__What this task involves__: Each line from the one containing "Instruction: Click eye" to the end of the records below should be restated word for word; please leave out all other lines.

__Task input__:
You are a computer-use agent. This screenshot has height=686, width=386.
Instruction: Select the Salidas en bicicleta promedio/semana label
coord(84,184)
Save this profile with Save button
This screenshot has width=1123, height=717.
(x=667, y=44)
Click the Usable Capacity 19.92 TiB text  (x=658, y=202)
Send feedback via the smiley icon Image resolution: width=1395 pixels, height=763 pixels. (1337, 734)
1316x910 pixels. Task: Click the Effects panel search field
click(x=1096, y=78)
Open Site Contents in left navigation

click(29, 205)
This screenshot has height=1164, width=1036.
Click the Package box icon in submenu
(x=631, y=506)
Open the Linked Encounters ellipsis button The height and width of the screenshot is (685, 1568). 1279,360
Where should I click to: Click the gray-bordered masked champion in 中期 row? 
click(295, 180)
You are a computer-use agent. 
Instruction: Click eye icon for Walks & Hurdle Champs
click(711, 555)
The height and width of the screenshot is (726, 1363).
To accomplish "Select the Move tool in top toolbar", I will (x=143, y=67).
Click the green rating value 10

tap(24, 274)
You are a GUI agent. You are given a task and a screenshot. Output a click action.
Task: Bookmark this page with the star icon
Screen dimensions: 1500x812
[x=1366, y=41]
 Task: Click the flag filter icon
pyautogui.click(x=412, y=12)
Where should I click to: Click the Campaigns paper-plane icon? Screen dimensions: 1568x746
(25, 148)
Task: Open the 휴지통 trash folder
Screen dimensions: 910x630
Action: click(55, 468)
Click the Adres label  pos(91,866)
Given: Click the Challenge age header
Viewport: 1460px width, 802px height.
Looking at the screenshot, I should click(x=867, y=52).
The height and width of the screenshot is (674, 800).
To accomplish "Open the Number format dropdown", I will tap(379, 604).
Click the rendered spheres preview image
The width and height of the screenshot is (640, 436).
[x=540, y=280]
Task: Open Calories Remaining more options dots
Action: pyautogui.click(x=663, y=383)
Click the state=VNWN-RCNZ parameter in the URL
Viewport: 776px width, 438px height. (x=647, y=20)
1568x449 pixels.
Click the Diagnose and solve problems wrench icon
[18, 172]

__Response below__:
Instruction: Click eye icon for Walks & Hurdle Champs
click(711, 555)
The height and width of the screenshot is (726, 1363).
To accomplish "Select the Move tool in top toolbar", I will (x=143, y=67).
Click the green rating value 10

tap(24, 274)
You are a GUI agent. You are given a task and a screenshot. Output a click action.
Task: Bookmark this page with the star icon
Screen dimensions: 1500x812
[x=1366, y=41]
 Task: Click the flag filter icon
pyautogui.click(x=412, y=12)
Where should I click to: Click the Campaigns paper-plane icon? Screen dimensions: 1568x746
(25, 148)
Task: Open the 휴지통 trash folder
Screen dimensions: 910x630
Action: click(55, 468)
Click the Adres label  pos(91,866)
Given: Click the Challenge age header
Viewport: 1460px width, 802px height.
Looking at the screenshot, I should click(x=867, y=52).
The height and width of the screenshot is (674, 800).
To accomplish "Open the Number format dropdown", I will tap(379, 604).
Click the rendered spheres preview image
The width and height of the screenshot is (640, 436).
[x=540, y=280]
Task: Open Calories Remaining more options dots
Action: pyautogui.click(x=663, y=383)
Click the state=VNWN-RCNZ parameter in the URL
Viewport: 776px width, 438px height. (x=647, y=20)
1568x449 pixels.
Click the Diagnose and solve problems wrench icon
[18, 172]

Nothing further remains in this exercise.